## TASK REQUIREMENTS
Take the entries below and print only the lines from the one with "The width and height of the screenshot is (550, 305)." through the one with "Task: Click the minus icon for $border-radius", exactly as they stand, both ends included.

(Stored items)
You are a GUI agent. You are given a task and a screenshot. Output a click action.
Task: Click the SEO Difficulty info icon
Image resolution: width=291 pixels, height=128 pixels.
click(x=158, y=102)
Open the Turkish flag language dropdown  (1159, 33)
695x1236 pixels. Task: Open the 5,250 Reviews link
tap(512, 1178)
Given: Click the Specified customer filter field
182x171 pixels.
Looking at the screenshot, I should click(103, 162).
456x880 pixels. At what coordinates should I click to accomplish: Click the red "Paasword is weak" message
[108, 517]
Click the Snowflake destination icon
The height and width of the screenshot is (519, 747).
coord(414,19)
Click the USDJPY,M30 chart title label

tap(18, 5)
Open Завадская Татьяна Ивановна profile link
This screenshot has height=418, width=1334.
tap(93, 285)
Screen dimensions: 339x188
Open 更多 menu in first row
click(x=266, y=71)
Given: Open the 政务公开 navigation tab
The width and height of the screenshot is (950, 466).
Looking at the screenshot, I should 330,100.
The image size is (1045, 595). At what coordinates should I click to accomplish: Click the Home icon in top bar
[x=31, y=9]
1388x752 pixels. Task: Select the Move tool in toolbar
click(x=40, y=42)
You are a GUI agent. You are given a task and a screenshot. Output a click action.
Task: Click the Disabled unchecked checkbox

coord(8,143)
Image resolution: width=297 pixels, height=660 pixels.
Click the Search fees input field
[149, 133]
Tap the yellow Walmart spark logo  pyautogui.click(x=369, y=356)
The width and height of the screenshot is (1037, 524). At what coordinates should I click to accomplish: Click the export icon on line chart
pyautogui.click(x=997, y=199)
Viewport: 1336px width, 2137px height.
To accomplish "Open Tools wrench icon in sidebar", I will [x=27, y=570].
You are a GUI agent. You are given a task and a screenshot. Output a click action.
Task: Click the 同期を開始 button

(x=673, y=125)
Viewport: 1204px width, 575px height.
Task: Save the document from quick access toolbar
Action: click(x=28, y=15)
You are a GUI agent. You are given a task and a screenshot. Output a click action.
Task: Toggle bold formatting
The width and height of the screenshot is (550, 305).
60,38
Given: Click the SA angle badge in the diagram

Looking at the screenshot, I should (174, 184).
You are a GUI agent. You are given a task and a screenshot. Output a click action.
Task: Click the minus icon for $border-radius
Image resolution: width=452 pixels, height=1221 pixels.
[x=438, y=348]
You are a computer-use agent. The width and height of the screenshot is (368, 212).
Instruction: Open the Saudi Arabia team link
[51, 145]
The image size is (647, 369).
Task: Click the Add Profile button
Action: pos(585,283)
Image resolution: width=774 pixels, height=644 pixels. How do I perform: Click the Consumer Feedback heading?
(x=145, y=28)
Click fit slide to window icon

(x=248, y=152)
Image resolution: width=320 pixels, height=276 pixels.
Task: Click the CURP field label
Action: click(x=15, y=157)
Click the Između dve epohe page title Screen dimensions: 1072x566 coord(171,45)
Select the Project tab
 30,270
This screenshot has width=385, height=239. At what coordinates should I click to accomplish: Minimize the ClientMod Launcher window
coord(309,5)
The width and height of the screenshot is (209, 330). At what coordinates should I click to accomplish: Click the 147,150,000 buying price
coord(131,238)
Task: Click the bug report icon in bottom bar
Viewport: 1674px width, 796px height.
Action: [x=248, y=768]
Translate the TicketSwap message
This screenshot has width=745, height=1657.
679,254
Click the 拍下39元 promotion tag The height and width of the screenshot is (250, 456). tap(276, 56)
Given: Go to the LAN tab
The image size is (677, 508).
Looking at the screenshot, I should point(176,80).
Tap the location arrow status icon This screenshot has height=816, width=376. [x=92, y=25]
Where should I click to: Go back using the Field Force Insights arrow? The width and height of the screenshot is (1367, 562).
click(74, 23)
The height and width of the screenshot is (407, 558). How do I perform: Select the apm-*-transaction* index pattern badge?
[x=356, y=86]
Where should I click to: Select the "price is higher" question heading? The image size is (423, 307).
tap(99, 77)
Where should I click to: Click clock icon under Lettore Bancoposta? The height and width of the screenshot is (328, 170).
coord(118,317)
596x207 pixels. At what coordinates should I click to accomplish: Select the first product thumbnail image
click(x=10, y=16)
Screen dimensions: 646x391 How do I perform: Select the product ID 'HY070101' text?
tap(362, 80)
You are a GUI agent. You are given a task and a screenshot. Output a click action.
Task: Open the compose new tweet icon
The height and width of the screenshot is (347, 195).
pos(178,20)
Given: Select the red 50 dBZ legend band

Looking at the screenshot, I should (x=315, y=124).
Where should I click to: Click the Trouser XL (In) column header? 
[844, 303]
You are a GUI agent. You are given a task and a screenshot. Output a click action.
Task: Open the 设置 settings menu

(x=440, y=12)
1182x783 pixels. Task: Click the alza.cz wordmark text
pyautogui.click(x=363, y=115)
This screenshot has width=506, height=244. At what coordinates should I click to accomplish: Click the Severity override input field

## RESULT
The width and height of the screenshot is (550, 305).
60,38
Given: Click the SA angle badge in the diagram

Looking at the screenshot, I should (174, 184).
You are a GUI agent. You are given a task and a screenshot. Output a click action.
Task: Click the minus icon for $border-radius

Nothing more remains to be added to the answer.